Heck, it’s not like I was going to ask them to live with this chair forever. It would be my chair and I would take it with me if ever I managed to get my own place. A nice, functional and reasonably pretty chair like this would fit in almost anywhere, and would be perfect for my current dream decorating scheme (which involves a house full of things that don’t match, and there for fit in by virtue of not matching anything else)…

Strangely, my mother was not as objectionable about the chair as I thought she would be. She’s been uncharacteristically accommodating lately, and I’m starting to get nervous. Anyway, when I got the chair upstairs and out of its wrapper, I discovered a rather important fact about this particular item - it’s huge. Put it next to any other, normal item of lounge room furniture and the chair seems positively gigantic. We couldn’t just replace on of the other chairs with this chair, we had to arrange all of the other furniture so it could sit by itself. That was the only way we could stop it from looking completely ridiculous.

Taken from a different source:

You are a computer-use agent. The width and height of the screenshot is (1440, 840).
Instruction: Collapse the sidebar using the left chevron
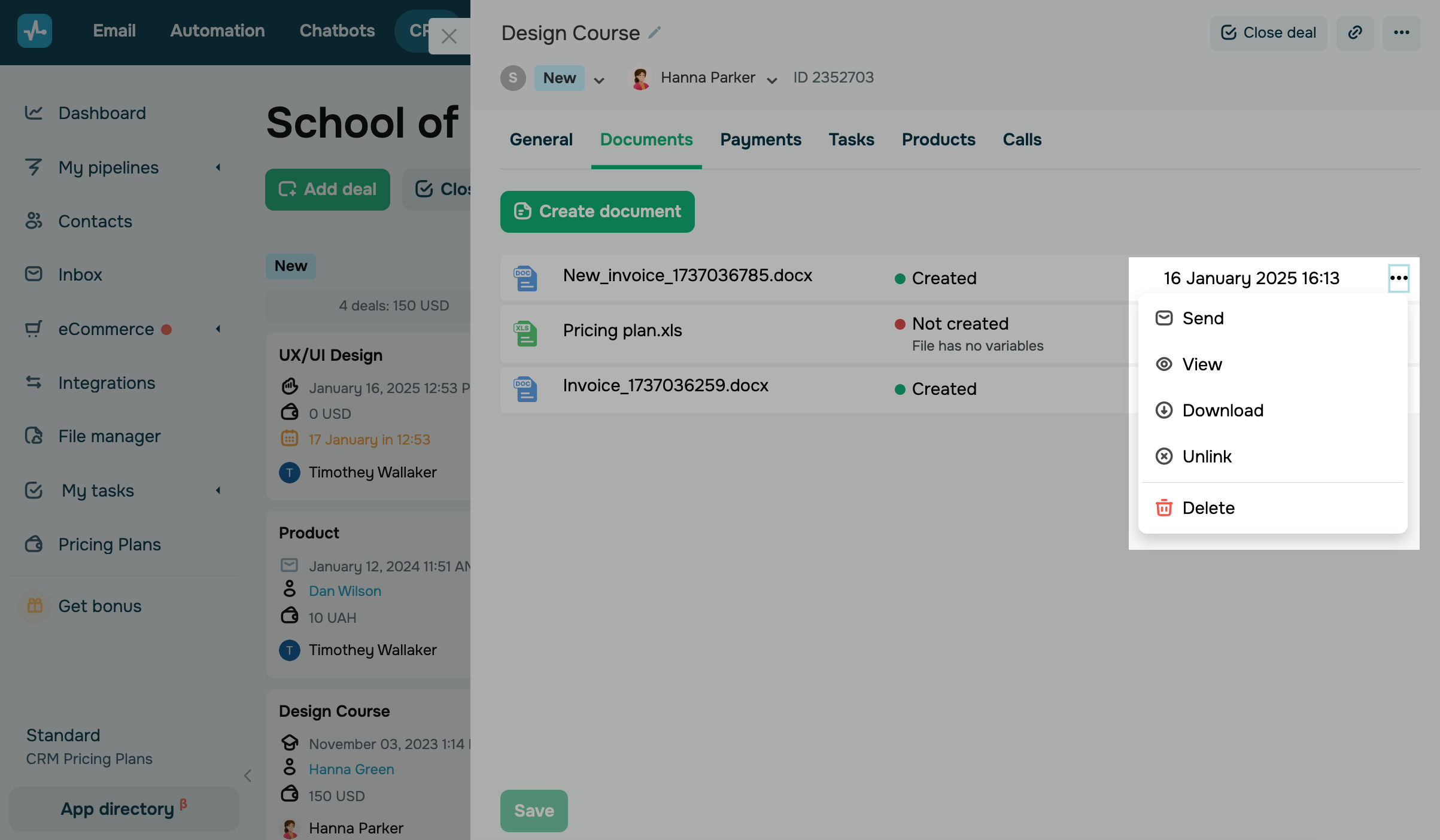[x=248, y=776]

We spent a couple of hours rearranging the furniture in the lounge room, trying every conceivable combination (without moving my grandmother’s chair, which was off limits, and the buffet, which would have disintegrated if we tried). My mother, oddly, kept trying to throw out her own chair in these arrangements.

She has a couch which badly needs replacing, but she isn’t going to replace it until my grandmother dies and they can get rid of the lift that currently takes-up half of the front stairs. Even though she practically lives in this couch, and it would be a long time before it would ever be replaced, she kept suggesting that it should be given to the dogs and she’d just sit on one of the other chairs. I don’t think I could have coped with the guilt of that, but fortunately we managed to come by an arrangement in which the only thing that was removed from the lounge room was my keyboard and its stand.

The kicker is, the new chair isn’t as comfortable as the one in the store, and because it hasn’t been “broken in” yet, it’s actually higher than the one I fell for. So we have this huge chair that required the entire lounge room (and, by extension, my room and other parts of the house) to be rearranged, and it isn’t even as good as I thought it would be. Plus, none of our footstools are tall enough for me to comfortably stretch my legs out in front of me (and buying a knew footstool is not on the agenda).

Oh, well. I have hope that it will be broken in soon, and truly become “my chair”. Plus, you know, it means I always have a place for tall people to sit if they visit me. All I need to do is make sure I also own a chair that’s ridiculously low, and I’m set.